Structural and Functional Characterization of Alternative Transmembrane Domain Conformations in VEGF Receptor 2 Activation

Transmembrane signaling by receptor tyrosine kinases (RTKs) entails ligand-mediated dimerization and structural rearrangement of the extracellular domains. RTK activation also depends on the specific orientation of the transmembrane domain (TMD) helices, as suggested by pathogenic, constitutively active RTK mutants. Such mutant TMDs carry polar amino acids promoting stable transmembrane helix dimerization, which is essential for kinase activation.
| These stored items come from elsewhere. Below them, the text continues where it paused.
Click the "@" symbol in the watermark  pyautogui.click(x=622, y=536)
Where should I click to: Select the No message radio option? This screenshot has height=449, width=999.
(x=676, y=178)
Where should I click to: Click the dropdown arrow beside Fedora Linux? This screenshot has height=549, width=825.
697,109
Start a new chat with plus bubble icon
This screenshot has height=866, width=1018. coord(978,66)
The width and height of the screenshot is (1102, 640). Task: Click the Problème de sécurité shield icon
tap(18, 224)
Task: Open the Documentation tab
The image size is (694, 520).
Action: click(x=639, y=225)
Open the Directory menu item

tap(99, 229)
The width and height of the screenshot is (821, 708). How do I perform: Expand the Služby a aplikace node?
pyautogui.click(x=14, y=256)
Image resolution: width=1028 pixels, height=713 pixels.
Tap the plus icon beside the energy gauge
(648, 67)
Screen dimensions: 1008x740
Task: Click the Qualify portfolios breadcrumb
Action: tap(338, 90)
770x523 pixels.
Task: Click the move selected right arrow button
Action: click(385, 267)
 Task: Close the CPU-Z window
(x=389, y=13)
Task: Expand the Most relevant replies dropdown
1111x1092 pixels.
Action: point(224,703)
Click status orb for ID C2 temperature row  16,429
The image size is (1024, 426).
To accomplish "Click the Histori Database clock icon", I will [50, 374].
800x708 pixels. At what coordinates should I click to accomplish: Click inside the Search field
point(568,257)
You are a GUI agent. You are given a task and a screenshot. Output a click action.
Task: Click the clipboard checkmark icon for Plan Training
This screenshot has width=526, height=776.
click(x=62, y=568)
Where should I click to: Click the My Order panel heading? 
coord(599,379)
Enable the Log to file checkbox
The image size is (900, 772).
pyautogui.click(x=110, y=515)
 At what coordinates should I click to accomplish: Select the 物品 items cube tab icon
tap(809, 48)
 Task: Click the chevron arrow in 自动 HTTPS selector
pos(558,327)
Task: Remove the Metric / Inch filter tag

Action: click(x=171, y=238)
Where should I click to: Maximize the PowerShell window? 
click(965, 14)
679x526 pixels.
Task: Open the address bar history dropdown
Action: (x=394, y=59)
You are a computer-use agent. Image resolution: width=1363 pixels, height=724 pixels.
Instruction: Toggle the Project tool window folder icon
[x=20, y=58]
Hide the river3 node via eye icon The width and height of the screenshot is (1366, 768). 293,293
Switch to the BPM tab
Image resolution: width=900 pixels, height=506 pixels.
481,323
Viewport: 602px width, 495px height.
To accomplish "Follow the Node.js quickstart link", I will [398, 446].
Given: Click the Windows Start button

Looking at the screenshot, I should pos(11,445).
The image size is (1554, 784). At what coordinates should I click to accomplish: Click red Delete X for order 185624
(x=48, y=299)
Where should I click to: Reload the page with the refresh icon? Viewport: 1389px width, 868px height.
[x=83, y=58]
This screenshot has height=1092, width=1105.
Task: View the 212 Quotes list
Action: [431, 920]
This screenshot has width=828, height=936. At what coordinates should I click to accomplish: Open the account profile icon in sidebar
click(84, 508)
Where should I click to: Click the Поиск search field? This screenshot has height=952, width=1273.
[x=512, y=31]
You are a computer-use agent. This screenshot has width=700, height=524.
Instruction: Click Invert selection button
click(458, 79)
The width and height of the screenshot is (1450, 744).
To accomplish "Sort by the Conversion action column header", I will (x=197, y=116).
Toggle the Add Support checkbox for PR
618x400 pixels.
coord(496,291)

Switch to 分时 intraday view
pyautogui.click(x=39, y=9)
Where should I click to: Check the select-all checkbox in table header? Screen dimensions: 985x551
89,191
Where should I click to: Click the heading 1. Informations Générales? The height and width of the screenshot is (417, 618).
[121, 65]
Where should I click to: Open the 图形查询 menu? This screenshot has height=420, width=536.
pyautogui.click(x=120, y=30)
We investigated the effect of polar amino acids introduced into the TMD of vascular endothelial growth factor receptor 2, regulating blood vessel homeostasis. Two mutants showed constitutive kinase activity, suggesting that precise TMD orientation is mandatory for kinase activation. Nuclear magnetic resonance spectroscopy revealed that TMD helices in activated constructs were rotated by 180° relative to the interface of the wild-type conformation, confirming that ligand-mediated receptor activation indeed results from transmembrane helix rearrangement. A molecular dynamics simulation confirmed the transmembrane helix arrangement of wild-type and mutant TMDs revealed by nuclear magnetic resonance spectroscopy. •The extracellular domain prevents ligand-independent VEGFR-2 activation•Specific transmembrane helix orientation is required for VEGFR-2 activation•The structure of the transmembrane domain of VEGFR-2 was analyzed by NMR spectroscopy•Molecular dynamics simulations confirm the conclusions drawn from NMR structures Manni et al. describe the role of the VEGF receptor transmembrane domain in receptor signaling. The authors correlate biochemical analyses on mutant receptors carrying dimerization-promoting transmembrane domains with structural data obtained by NMR spectroscopy and molecular dynamics simulation.